1 journaler for this copy...
Reviewing an Audiobook here is a recent departure for me, as this is just the second time I have done so. I recently discovered a collection of approximately twenty audio books that we have moved from house to house for years. It is time that most of them were moved on as tapes are rather out dated, although I might keep the classics. My first audio book review was back in April and I was planning to review about one a month. So much for good intentions, somehow the plan never materialised until the other day when I came across this copy that I had originally purchased for our younger daughter in 1995. Never a great fan of reading, unless we read to her, we did manage to get her into the habit of listening to tapes. Thankfully it worked and although she might not have read them herself, she has a reasonable knowledge of many children’s classics either from us reading to her, or listening to tapes.
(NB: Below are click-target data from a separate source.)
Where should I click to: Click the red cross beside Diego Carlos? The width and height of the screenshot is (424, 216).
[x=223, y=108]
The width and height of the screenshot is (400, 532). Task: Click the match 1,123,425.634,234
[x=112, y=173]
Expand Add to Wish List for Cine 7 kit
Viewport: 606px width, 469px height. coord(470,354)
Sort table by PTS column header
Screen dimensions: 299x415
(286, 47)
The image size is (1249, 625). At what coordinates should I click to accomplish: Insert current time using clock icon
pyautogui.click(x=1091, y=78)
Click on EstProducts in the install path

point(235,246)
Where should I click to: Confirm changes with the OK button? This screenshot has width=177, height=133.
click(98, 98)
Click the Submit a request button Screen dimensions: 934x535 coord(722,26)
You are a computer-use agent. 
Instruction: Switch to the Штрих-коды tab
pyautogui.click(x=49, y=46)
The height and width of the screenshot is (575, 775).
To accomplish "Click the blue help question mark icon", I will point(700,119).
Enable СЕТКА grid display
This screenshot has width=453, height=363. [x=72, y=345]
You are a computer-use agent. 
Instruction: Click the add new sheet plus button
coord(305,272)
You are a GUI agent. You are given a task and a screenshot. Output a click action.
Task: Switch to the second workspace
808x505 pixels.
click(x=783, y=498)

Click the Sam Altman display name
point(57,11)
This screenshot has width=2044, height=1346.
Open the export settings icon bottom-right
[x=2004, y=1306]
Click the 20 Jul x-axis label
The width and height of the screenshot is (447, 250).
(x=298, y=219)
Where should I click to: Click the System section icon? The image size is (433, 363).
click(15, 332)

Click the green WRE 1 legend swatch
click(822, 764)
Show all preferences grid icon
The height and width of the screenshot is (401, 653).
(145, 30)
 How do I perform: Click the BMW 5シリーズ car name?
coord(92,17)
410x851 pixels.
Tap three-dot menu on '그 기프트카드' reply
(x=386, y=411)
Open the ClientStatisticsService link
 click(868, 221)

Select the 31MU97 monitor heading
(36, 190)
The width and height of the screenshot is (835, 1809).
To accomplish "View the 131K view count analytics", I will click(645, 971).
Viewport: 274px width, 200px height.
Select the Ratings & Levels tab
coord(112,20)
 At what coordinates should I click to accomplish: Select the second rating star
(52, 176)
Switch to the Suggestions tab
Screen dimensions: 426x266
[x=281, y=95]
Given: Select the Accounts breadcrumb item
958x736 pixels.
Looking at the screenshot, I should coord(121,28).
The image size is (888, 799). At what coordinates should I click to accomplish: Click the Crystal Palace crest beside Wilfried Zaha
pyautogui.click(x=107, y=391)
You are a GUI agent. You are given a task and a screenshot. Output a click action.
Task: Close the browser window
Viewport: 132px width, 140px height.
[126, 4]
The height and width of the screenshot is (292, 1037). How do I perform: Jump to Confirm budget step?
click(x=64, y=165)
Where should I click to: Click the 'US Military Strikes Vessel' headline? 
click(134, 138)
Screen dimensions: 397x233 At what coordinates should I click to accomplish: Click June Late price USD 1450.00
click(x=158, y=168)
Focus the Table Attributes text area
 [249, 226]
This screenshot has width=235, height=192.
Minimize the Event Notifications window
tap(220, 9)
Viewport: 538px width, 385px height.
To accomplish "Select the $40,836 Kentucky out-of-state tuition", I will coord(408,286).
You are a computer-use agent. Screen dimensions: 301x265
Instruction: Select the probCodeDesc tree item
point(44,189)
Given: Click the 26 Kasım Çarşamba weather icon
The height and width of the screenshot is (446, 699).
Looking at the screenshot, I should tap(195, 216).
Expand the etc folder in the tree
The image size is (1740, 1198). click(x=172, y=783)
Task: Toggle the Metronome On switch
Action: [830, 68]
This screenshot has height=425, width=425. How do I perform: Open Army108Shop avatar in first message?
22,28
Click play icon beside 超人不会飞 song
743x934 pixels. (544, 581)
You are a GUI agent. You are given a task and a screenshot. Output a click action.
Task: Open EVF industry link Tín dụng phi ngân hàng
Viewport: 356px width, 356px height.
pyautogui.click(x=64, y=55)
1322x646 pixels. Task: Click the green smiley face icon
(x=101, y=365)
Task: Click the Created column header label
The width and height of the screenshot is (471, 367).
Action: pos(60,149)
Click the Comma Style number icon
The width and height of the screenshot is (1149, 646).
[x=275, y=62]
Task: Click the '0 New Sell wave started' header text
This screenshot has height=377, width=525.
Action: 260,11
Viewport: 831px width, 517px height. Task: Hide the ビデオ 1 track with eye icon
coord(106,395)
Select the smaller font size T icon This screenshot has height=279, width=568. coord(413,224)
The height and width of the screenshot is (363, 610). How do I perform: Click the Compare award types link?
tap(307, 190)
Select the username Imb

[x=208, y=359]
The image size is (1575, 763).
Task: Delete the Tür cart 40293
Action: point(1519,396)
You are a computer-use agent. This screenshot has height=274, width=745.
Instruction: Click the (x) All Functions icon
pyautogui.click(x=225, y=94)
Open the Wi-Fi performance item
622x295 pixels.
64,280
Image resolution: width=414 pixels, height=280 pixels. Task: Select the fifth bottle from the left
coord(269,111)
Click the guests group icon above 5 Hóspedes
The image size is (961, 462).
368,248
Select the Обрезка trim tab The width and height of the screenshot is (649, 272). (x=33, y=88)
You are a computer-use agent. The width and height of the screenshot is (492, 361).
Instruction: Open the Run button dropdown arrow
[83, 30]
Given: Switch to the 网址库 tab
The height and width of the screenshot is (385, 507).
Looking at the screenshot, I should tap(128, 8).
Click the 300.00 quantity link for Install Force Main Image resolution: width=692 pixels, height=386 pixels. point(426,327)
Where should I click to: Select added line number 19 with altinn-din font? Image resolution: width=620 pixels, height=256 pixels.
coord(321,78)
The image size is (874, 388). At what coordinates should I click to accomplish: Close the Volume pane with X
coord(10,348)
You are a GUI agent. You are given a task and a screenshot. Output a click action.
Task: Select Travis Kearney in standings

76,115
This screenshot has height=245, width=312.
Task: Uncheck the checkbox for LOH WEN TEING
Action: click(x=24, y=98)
She was eleven years old herself, the same age as Zlata, when Zlata’s Diary was originally published and it was an excellent way to introduce to her the effects of war on children.
At the beginning of 1992 Zlata Filipovic was living in Sarajevo, the normal everyday life of a young girl, school, holidays and time with friends were uppermost in her thoughts. She did mention the war in her diary but at first it was just a distant threat. Until suddenly that April war broke out in Sarajevo and her main concern became survival! It was dangerous living in the city as snipers were active there. Inevitably the war meant hardships for her family and they had to adapt to living without the things we all take for granted especially food and not being able to move around outside safely! There was always the constant fear of death in the air never knowing if family and friends would survive the atrocities. In writing this diary I felt that Zlata shows amazing fortitude for one so young and learning about the war through her perspective is a moving experience. As she does not fully understand the politics behind this war she tends to have more to say about how the war affects her life, rather than about the culture clash which is at the root of the troubles.
The diary does end rather abruptly which I felt was a shame when Zlata and her family are moved to safety in France, because of the publicity her diary attracted!
An insightful read for adults and children alike.